I have but one word to say, one character of Christ to add. It is in those days that He shall be manifested as the real Melchisedec, King of Righteousness, King of Peace; the Priest of the Most High God, possessor of heaven and earth; the High Priest, not of intercession within the veil, hidden in God, but come forth to bless, with the riches and abundance of His house, the people of God, already conquerors over all their enemies, and to pronounce on them the blessing of the Most High God, possessor then in blessing of the heavens and the earth, and to bring up praises worthy of Him in the mouth of the High Priest.

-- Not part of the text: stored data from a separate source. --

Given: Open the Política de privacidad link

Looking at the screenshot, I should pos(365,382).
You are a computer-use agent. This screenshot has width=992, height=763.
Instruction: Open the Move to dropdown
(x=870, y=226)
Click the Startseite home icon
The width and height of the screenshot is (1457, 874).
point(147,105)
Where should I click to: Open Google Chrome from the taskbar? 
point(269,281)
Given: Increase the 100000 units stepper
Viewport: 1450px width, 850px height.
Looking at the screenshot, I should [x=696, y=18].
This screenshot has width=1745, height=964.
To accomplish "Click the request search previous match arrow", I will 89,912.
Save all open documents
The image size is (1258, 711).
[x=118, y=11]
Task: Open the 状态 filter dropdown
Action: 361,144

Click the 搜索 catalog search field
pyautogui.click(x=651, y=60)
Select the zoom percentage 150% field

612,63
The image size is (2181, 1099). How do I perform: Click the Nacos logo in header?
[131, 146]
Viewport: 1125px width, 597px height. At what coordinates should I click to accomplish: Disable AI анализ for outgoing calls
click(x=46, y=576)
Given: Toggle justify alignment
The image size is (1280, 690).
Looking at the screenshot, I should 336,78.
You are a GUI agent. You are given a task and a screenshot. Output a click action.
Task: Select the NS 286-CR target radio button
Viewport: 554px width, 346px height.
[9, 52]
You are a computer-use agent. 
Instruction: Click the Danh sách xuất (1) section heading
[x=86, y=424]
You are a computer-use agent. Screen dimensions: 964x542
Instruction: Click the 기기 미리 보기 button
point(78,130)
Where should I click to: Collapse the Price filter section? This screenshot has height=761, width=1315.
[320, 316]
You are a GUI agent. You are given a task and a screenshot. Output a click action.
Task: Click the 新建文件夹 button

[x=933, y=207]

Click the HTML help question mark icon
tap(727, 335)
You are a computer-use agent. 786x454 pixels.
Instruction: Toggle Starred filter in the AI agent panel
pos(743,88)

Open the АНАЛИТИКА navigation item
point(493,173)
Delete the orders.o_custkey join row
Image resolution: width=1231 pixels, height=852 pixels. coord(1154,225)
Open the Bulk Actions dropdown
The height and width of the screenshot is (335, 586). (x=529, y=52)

Happy reciprocation of blessings! for if the blessings of God are the happiness of His people, the happiness of His people in Christ is the joy of God. It was meet to make merry and be glad for those which were dead, and are alive again, which were lost and are found. The happiness and blessing of this earth are the joy of our gracious God; and the last Adam will not fail of this part of His inheritance. Happy those who are co-heirs with Him, and who, partakers of the divine nature, may rejoice with God in the blessings with which He clothes others, with hearts filled with His love. Blessed is the church of the Lord.

32 God had before said to Moses, “thy people, which thou.”

33 What is said in Deuteronomy 32 goes farther and deeper: God speaks not according to the covenant, but according to His sovereignty, and His thoughts. Consequently, the joy of the Gentiles with His people is there introduced.